Prominent citizens of Feira de Santana were unable to build a large hospital despite the donation of Dom Pedro II and significant fund raising. In its place, João Pedreira offered to sell the Brotherhood of the Santa Casa (Irmandade da Santa Casa) the building in 1879. It was sold in 1880, and was inaugurated as the new headquarters of the Santa Casa in 1884. The hospital, named Hospital Dom Pedro Alcântara, was likely inaugurated in 1865, as seen on a plaque bearing the date. As the population of the municipality increased, the hospital expanded to include 39 hospital beds, an infirmary, and an operating room. It was closely linked to the Catholic Church, with the parish priest being a member of its board and the hospital bed consisting of nuns and other women of lay religious orders.
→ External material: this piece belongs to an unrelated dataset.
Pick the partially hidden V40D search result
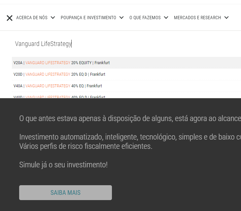This screenshot has width=241, height=211. point(59,97)
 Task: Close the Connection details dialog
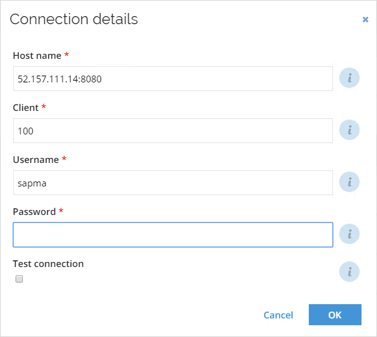coord(365,19)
Hospital Dom Pedro Alcântara left the building in 1950 to move to a new location. The building became the headquarters of the 1st Military Police Battalion (1st BPM/FS) in 1947. The Military Police battalion left for a new headquarters in 1984. The building was adapted as a permanent childcare facility in 1984 and is locally referred to as the Palácio do Menor ("Palace of the Minors"). The building was soon abandoned. A report in the newspaper A Tarde on January 21, 1986 stated that "the glass in the doors and windows has already been broken, and termites are devouring the roof. The floorboards are being removed and the walls, in at least three halls, are crumbling."

===Cemetery===

The Santa Casa also assumed responsibility of establishing a cemetery in Feira de Santana. The Piedade Cemetery (Cemitério Piedade) was established on land owned by Felipe Pedreira de Cerqueira, directly south of the hospital. The cemetery remains under the management of the Brotherhood of the Santa Casa, but its monuments are in poor condition.

==Structure==

The Building of the Santa Casa de Misericórdia of Feira de Santana has two stories and covers 495 m2. It has some Gothic revival elements, a rarity in Bahia, the only other example being found in the municipality of Tanquinho. The building has a rectangular floor plan, with its primary rooms at ground level and a lower floor opening to the slope at the rear of the building. The entrance to the building is to the side of the building, rather than from the street. It has a lobby, two grand rooms, and a kitchen and dining room at the opposite side of the building from the entrance. It is surrounded by a series of high windows with high, pointed arches. There are nine windows facing the street, each with pilasters between. The doors were framed in carved woods with glasswork. An iron grille fence once surrounded the building.

==Protected status==

The Institute of Artistic and Cultural Heritage of Bahia listed the Building of the Santa Casa de Misericórdia of Feira de Santana as a state heritage site in 2008.

==Access==

The building is abandoned, in an advanced state of ruin, and may not be visited.